What the exercise asks:
Among the entries below, find the lines that hold the word "will" and report them.

Data listing:
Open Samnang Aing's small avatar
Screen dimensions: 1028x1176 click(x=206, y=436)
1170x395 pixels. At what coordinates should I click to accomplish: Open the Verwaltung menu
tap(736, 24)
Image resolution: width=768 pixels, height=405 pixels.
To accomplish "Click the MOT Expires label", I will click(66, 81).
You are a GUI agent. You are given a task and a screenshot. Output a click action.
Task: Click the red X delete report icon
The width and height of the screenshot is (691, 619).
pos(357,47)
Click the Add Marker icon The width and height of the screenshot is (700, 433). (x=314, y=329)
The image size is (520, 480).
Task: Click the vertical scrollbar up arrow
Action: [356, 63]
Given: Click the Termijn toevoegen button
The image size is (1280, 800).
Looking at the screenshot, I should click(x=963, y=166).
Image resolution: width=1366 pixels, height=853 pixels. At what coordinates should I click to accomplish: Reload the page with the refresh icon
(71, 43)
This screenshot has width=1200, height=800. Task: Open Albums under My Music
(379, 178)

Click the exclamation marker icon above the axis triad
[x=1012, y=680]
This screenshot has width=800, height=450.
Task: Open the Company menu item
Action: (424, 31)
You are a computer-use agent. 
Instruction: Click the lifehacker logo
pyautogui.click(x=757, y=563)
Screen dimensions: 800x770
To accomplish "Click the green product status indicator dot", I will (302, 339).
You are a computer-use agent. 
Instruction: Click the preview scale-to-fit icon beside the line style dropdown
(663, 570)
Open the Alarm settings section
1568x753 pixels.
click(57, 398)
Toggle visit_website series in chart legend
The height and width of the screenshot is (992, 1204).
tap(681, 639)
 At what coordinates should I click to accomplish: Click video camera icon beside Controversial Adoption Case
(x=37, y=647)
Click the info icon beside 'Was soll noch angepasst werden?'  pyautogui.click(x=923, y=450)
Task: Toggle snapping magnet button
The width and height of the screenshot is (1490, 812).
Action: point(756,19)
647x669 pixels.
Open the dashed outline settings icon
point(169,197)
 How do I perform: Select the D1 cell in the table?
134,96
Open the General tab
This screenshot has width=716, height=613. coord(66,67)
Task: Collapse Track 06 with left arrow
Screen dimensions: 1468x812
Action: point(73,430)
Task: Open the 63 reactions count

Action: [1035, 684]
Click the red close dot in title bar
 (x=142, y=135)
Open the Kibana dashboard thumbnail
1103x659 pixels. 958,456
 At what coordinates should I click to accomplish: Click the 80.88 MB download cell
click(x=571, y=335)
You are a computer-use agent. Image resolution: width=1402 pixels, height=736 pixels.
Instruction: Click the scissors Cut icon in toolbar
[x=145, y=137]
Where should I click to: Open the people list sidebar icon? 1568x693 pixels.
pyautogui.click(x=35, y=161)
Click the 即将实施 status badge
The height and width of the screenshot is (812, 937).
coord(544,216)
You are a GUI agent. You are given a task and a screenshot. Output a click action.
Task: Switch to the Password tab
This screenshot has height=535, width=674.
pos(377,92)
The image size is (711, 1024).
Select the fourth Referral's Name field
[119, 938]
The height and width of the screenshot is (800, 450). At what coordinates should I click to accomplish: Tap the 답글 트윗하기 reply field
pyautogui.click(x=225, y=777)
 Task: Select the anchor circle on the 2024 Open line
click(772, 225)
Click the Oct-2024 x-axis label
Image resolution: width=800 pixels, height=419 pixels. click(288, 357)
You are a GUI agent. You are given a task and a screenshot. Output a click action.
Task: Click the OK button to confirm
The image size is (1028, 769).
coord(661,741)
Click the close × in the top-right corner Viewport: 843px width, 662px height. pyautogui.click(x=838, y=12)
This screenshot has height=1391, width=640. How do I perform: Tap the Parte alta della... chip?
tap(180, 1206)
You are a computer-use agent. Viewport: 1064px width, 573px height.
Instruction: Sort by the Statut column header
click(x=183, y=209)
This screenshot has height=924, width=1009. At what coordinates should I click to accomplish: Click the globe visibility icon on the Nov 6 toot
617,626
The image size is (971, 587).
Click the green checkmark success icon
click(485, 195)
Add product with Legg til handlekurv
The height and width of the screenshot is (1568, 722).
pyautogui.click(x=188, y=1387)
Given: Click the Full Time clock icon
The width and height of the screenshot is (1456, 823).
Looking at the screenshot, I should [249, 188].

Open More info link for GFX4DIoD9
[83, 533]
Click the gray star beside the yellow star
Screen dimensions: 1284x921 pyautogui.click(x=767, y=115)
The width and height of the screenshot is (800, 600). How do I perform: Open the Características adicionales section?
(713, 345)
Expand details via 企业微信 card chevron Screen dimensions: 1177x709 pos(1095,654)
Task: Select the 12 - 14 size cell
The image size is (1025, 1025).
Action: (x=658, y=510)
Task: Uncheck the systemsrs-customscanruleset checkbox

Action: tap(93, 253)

Response:
To accomplish "Click the MOT Expires label", I will click(66, 81).
To accomplish "Click the green product status indicator dot", I will (302, 339).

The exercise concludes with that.